"Of course you know best, sir," said young Jacob, gently; "but would it be well to be precipitate? It is possible that you may feel differently some time——"
"There is no 'some time' for me!" broke in the old man, gripping the chair-arms, fiercely; "my time's done—done, sir!"
Then his voice broke and became plaintively kind.
"There, there! Forgive me, Jacob, boy. But it's true, my boy, true. The world's done, for me; but there's a world ahead for you, my son, thank God! I'll be patient—I'll be patient. God has been good to me, and I haven't many years to wait, in the course of nature."
He looked vacantly out of the window, trying to see the unforeseen with his mental sight.

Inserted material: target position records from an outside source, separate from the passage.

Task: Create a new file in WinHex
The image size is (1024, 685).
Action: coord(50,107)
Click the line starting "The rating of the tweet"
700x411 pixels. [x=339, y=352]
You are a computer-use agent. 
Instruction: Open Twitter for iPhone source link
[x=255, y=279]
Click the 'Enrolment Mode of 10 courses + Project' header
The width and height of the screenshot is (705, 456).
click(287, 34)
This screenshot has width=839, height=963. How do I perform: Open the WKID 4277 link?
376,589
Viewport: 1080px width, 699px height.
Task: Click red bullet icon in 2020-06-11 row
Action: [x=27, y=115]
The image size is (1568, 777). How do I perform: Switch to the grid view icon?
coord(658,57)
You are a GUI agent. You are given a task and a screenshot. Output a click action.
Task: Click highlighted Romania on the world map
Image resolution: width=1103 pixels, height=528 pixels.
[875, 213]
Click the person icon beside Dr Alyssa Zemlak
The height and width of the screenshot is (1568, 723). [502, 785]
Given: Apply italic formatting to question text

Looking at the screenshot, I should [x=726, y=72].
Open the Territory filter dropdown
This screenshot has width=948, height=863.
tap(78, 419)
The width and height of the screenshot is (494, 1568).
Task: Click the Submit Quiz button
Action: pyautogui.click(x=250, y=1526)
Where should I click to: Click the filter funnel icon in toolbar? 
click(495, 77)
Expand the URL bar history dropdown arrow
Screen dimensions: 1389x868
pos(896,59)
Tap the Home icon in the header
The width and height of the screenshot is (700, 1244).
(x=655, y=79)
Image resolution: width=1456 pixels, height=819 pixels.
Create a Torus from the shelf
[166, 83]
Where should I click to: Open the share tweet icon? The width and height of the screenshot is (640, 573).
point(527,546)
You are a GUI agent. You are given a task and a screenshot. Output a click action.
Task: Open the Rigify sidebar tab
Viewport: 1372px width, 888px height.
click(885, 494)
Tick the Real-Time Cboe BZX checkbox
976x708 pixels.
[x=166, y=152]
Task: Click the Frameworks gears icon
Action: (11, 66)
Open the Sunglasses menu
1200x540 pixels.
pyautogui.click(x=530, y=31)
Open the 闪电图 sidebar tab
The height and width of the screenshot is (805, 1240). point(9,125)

"While I'm here, Jacob, let the old man have his way. It's a whimsey; I doubt 'tis hardly rational. But I have no heart to go home. Let me learn to live my life here. 'Twill be easier."
"But do you think it necessary to sell, sir? Could you not hold the house? Are you certain that you would like to have a stranger living there?"
"I care not a pin who lives within those four walls now, sir!" cried the elder, with a momentary return of his vehemence. "It's no house to me now. Sell it, sir, sell it!—if there's any one will give money for it at a time like this. Bring every stick of furniture and every stitch of carpet up here; and let me have my way, Jacob—it won't be for long."
He got up and went blindly out of the room, and his son heard him muttering, "Not for long—not for long, now," as he wandered about the house and went aimlessly into room after room.
Old Jacob Dolph had always been an indulgent parent, and none kinder ever lived. But we should hardly call him indulgent to-day. Good as he was to his boy, it had always been with the goodness of a superior. It was the way of his time. A half-century ago the child's position was equivocal. He lived by the grace of God and his parents, and their duty to him was rather a duty to society, born of an abstract morality. Love was given him, not as a right, but as an indulgence. And young Jacob Dolph, in all his grief and anxiety, was guiltily conscious of a secret thrill of pleasure—natural enough, poor boy!—in his sudden elevation to the full dignity of manhood, and his father's abdication of the headship of the house.